Gragg, of course, traces Siegel’s entire life, including his early years as a hot-tempered hoodlum on the gritty streets of New York’s Lower East Side; his alliance with Meyer Lansky and other young Jewish and Italian gangsters in the bootlegging racket under the tutelage of Arnold Rothstein; his emergence as one of the “elite of the underworld” in the 1930s; and his move to Los Angeles to improve New York’s grip on mob activities there.

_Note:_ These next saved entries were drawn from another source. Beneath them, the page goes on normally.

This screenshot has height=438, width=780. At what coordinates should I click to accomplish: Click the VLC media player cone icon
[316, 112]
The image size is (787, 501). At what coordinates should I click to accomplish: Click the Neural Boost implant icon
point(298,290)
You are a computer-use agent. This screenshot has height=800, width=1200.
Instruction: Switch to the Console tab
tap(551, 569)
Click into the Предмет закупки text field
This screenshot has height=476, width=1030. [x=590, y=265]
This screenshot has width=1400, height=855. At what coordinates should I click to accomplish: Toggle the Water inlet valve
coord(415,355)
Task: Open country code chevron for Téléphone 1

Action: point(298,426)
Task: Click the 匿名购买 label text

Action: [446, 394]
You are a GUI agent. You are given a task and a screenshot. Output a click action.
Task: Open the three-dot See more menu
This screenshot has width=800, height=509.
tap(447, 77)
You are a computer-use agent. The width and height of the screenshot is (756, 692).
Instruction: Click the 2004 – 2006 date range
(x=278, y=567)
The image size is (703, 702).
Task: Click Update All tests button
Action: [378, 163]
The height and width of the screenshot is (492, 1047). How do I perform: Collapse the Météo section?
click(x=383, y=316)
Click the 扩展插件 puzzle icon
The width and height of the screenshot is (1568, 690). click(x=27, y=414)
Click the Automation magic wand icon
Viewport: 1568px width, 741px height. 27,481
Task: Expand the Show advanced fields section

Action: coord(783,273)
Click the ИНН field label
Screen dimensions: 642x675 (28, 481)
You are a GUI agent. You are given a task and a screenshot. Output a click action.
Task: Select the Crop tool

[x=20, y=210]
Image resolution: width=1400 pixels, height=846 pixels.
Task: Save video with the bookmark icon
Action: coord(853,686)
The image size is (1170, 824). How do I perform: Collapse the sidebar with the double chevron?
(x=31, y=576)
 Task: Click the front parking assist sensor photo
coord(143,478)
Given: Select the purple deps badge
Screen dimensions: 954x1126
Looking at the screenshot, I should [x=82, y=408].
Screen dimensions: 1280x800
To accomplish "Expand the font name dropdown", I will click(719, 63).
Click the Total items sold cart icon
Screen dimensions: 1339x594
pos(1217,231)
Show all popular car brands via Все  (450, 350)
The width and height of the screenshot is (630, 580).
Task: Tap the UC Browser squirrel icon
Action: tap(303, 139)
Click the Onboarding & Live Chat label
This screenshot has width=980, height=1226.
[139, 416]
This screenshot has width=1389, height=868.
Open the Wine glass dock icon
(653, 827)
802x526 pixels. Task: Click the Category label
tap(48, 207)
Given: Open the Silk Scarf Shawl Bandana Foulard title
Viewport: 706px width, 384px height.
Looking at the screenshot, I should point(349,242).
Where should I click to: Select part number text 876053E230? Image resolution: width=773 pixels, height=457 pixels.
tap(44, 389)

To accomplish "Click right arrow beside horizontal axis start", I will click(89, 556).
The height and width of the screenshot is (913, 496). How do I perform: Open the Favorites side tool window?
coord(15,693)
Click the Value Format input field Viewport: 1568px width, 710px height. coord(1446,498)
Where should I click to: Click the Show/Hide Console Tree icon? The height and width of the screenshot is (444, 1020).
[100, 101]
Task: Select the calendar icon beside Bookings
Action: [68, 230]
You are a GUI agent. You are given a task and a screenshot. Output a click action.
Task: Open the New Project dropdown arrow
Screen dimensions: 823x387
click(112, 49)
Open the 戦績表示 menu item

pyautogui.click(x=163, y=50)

But Siegel’s midlife foray to Las Vegas is what captures Gragg’s primary interest, and rightly so, because for all of Siegel’s infamy before then, he had yet to make a unique mark in the annals of organized crime. He wasn’t one of the brainy guys like Rothstein or Lansky. He wasn’t a national Mafia boss like Lucky Luciano or Frank Costello. What was his claim to fame, other than good looks and a catchy nickname that he hated?

Siegel seized his opportunity when he took over construction of the Flamingo Hotel on the burgeoning Las Vegas Strip. The project was in trouble. Billy Wilkerson, the Los Angeles nightclub owner who conceived the Flamingo, had plenty of money coming in but blew most of it at the gambling tables. He found some investors to help out — a group that included Lansky and Siegel. As Siegel started spending more time overseeing the syndicate’s investment, he eventually pushed Wilkerson into a subordinate role.

Gragg carefully documents what is known of the months leading up to the Flamingo’s premature opening on Dec. 26, 1946, its abrupt closure in early February due to lackluster performance, and its reopening in March. In the process, he introduces a neglected factor in the Flamingo’s rough start: It faced stiff competition from other Las Vegas resorts, especially in attracting top-drawer entertainment.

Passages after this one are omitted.